:: PROVIDED TEXT ::
+ + +

During my time in Brierfield I aimed to develop two lines of enquiry. Firstly the idea of time as currency, exploring what can be achieved when time is given to learning or acquiring something directly, rather than having an abstracted relationship by purchasing it from an intermediary source. Secondly, what part can art play in inviting others to imagine alternative futures for society rather than the capitalist model we currently have?
Most of my time in Brierfield was spent at Northlight mill, investigating the surroundings and making a series of site-specific responses. In the past, each room within the factory effectively had its own eco system, with the temperature and humidity meticulously regulated to ensure the machines worked efficiently.
The bandages would also undergo various sanitization processes using steam; water was an integral part of the building’s history. It is interesting to see how now, in its dilapidated state, other eco systems have started to emerge – pigeons have moved in, moss and algae grow in abundance, and weeds spill out of every possible crack.
The water wheel installation on the bridge makes reference to how the site could be used as a resource for alternative energy production and was inspired by the site manager’s calculations of how much rainwater travels off the roof. I had already been researching how to harvest rainwater and make filtration systems before coming to Brierfield, it therefore seemed fitting to attempt to make my own and contribute to this ongoing conversation.

+ + +

:: RAW DATA ::
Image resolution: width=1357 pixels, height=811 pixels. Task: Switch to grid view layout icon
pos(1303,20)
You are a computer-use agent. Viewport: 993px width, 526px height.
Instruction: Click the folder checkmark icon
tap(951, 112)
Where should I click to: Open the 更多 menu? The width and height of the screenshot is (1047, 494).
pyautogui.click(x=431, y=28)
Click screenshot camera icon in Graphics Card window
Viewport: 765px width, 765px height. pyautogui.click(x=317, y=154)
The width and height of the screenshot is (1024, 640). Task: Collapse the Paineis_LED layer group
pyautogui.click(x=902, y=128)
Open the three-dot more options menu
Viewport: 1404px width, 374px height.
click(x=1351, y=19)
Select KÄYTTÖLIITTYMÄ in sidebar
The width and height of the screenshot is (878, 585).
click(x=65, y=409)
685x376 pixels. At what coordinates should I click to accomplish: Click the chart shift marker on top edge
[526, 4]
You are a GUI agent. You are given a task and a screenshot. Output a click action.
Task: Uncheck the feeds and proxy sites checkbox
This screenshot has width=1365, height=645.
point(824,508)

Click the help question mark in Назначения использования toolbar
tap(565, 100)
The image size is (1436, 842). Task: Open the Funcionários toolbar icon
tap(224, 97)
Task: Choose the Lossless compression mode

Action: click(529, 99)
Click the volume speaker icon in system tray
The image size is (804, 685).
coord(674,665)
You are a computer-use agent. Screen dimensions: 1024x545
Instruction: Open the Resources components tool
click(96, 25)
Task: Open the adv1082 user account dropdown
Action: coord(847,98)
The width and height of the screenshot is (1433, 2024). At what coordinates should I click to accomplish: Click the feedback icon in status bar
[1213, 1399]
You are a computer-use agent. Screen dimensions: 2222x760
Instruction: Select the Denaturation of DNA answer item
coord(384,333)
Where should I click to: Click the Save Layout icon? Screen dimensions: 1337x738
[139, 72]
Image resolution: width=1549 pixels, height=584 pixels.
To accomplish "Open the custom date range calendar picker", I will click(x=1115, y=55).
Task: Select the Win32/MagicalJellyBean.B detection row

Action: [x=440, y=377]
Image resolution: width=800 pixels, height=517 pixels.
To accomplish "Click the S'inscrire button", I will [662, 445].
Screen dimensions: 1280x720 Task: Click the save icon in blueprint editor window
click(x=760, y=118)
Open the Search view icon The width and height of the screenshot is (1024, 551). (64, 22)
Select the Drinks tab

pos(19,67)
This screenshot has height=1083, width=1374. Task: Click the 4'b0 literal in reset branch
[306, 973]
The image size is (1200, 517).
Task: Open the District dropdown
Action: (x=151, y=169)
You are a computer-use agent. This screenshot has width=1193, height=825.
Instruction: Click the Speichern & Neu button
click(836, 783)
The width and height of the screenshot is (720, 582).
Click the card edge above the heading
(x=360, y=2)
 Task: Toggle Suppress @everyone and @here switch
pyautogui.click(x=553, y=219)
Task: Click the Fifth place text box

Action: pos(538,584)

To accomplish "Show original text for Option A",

+ + +

:: EXERCISES ::
1. From the Brierfield residency text above, reproduce without changes the passage that begins with the words containing "The bandages would" and ends with "this ongoing conversation.".
2. Using the Brierfield residency text, answer each of the following:
(a) Where was most of the time in Brierfield spent?
(b) What inspired the water wheel installation on the bridge?
(c) Which birds have moved into the building?

:: RESPONSES IN ORDER ::
1.
The bandages would also undergo various sanitization processes using steam; water was an integral part of the building’s history. It is interesting to see how now, in its dilapidated state, other eco systems have started to emerge – pigeons have moved in, moss and algae grow in abundance, and weeds spill out of every possible crack.
The water wheel installation on the bridge makes reference to how the site could be used as a resource for alternative energy production and was inspired by the site manager’s calculations of how much rainwater travels off the roof. I had already been researching how to harvest rainwater and make filtration systems before coming to Brierfield, it therefore seemed fitting to attempt to make my own and contribute to this ongoing conversation.

2.
(a) At Northlight mill.
(b) The site manager's calculations of how much rainwater travels off the roof.
(c) Pigeons.